The findings demonstrate that evolutionary plausibility learned by general protein language models is a strong prior for efficient directed evolution, enabling improvements in specific fitness measures (e.g., antigen-binding affinity) without any task-specific supervision, structural data, or antigen information. By constraining mutations to those favored by evolution, the search space is biased toward functional and evolvable regimes, substantially increasing the hit rate among a small number of tested variants. The approach yielded affinity gains even for highly matured antibodies and larger gains for unmatured antibodies, with many beneficial substitutions occurring in framework regions, consistent with nature’s use of distal or stability/geometry-modulating mutations. Improvements in binding translated to better neutralization potency, and models generalized to other protein families and selection pressures. The results suggest that general evolutionary rules can guide laboratory evolution efficiently and may mirror natural mechanisms (e.g., somatic hypermutation biases) that accelerate adaptation.

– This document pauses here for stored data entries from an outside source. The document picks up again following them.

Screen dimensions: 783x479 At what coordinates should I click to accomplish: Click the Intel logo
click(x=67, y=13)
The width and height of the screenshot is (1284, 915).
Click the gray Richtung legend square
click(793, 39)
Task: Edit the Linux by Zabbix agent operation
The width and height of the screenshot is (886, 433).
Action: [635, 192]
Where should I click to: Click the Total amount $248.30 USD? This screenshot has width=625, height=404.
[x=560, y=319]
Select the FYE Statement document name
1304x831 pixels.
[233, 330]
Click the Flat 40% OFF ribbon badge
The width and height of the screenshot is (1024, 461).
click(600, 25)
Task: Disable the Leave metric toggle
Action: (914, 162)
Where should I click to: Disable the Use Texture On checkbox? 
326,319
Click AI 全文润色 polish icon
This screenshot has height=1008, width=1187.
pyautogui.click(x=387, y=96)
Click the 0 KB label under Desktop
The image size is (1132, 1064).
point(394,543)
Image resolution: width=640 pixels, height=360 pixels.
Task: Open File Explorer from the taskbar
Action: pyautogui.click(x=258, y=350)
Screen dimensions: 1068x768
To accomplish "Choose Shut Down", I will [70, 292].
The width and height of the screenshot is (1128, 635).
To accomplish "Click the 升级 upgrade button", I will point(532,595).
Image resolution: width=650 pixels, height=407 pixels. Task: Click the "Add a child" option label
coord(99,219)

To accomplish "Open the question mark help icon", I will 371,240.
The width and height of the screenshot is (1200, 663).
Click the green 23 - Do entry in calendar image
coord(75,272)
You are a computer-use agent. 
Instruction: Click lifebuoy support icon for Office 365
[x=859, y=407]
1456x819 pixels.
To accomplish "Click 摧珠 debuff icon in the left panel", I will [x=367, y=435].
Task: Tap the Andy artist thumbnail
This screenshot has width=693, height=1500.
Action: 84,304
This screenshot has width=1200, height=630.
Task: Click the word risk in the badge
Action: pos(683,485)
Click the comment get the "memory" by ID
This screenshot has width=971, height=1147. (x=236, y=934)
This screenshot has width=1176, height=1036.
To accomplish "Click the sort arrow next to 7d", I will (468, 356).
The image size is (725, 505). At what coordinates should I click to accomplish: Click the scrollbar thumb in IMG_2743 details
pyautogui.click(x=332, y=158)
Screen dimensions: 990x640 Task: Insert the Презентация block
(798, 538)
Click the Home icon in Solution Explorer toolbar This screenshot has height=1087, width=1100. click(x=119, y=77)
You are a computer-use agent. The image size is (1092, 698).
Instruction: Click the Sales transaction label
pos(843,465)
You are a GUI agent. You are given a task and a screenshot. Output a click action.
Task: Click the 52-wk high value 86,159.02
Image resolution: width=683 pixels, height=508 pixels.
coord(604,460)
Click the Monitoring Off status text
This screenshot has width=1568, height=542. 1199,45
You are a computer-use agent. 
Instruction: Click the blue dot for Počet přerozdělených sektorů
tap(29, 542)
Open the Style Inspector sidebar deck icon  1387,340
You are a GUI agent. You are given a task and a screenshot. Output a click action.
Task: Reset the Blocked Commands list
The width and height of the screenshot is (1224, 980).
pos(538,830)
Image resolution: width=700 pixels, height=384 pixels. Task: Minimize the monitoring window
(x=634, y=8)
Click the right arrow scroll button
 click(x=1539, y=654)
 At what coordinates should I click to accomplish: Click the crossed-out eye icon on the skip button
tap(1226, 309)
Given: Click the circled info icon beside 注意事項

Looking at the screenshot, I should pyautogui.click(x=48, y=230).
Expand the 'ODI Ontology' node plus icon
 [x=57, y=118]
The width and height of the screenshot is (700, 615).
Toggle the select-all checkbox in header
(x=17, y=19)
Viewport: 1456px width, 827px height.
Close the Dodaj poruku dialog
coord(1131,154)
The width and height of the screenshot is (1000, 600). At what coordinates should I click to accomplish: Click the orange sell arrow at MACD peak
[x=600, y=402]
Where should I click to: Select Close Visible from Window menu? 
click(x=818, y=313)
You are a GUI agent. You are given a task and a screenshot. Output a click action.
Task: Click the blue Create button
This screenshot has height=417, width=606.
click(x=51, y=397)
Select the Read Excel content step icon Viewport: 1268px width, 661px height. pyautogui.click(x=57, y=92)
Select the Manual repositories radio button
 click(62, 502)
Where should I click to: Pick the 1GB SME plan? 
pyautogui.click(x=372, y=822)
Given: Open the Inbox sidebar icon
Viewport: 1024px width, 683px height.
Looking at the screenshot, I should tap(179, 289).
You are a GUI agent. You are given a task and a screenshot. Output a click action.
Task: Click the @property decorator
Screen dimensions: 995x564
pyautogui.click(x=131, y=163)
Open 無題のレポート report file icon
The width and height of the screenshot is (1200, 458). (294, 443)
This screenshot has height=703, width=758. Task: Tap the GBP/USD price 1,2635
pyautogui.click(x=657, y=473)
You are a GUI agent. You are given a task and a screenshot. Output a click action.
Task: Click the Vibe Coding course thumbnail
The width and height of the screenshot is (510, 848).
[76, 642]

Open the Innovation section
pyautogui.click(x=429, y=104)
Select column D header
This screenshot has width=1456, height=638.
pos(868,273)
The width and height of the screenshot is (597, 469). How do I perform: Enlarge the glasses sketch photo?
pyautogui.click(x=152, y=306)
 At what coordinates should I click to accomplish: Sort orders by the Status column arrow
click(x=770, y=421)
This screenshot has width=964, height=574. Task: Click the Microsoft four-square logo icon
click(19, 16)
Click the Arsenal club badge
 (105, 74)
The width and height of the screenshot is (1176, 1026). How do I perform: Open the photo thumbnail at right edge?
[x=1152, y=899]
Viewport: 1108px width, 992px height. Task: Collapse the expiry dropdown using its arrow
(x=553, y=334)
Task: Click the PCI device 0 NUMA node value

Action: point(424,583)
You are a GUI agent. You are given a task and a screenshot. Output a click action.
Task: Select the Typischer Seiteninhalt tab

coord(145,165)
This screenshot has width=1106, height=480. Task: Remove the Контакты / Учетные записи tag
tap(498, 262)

This work shows that consensus recommendations from general protein language models enable rapid, low-throughput affinity maturation of human antibodies, achieving up to 7-fold improvements for matured and up to 160-fold for unmatured antibodies in only two rounds screening ≤20 variants per antibody. The method preserves desirable biophysical properties, improves neutralization, and outperforms antibody-specific and site-independent baselines. The same strategy generalizes across diverse proteins and fitness definitions, enriching for high-fitness variants with minimal measurements. Practical implications include using LM-guided priors to replace or complement random mutagenesis, reallocating experimental capacity to combinatorial variants, and serving as a baseline for future supervised or structure-informed models. Future work could integrate supervised fine-tuning over iterative rounds, explore larger combinatorial designs, refine antibody-specific language models, and investigate mechanistic bases of framework-mediated affinity gains.

- Magnitude of affinity gains is generally smaller than those achieved by extensive in vivo affinity maturation, which explores far larger mutational spaces. - Strategy improves existing functions rather than conferring entirely new functions; performance may degrade when selection pressures are highly unnatural or when the wild-type is already at a local fitness peak. - Some evolved variants (e.g., for MEDI8852 and its UCA) showed modest decreases in Tm despite remaining thermostable. - Round-2 combinatorial selection was manually curated for some antibodies due to combinatorial explosion, potentially missing optimal combinations. - John E. Pak’s institutional affiliation was not specified with the numbered footnotes, limiting precise attribution. - The approach relies on priors from natural protein sequences; rare functional innovations not reflected in natural data might be underexplored.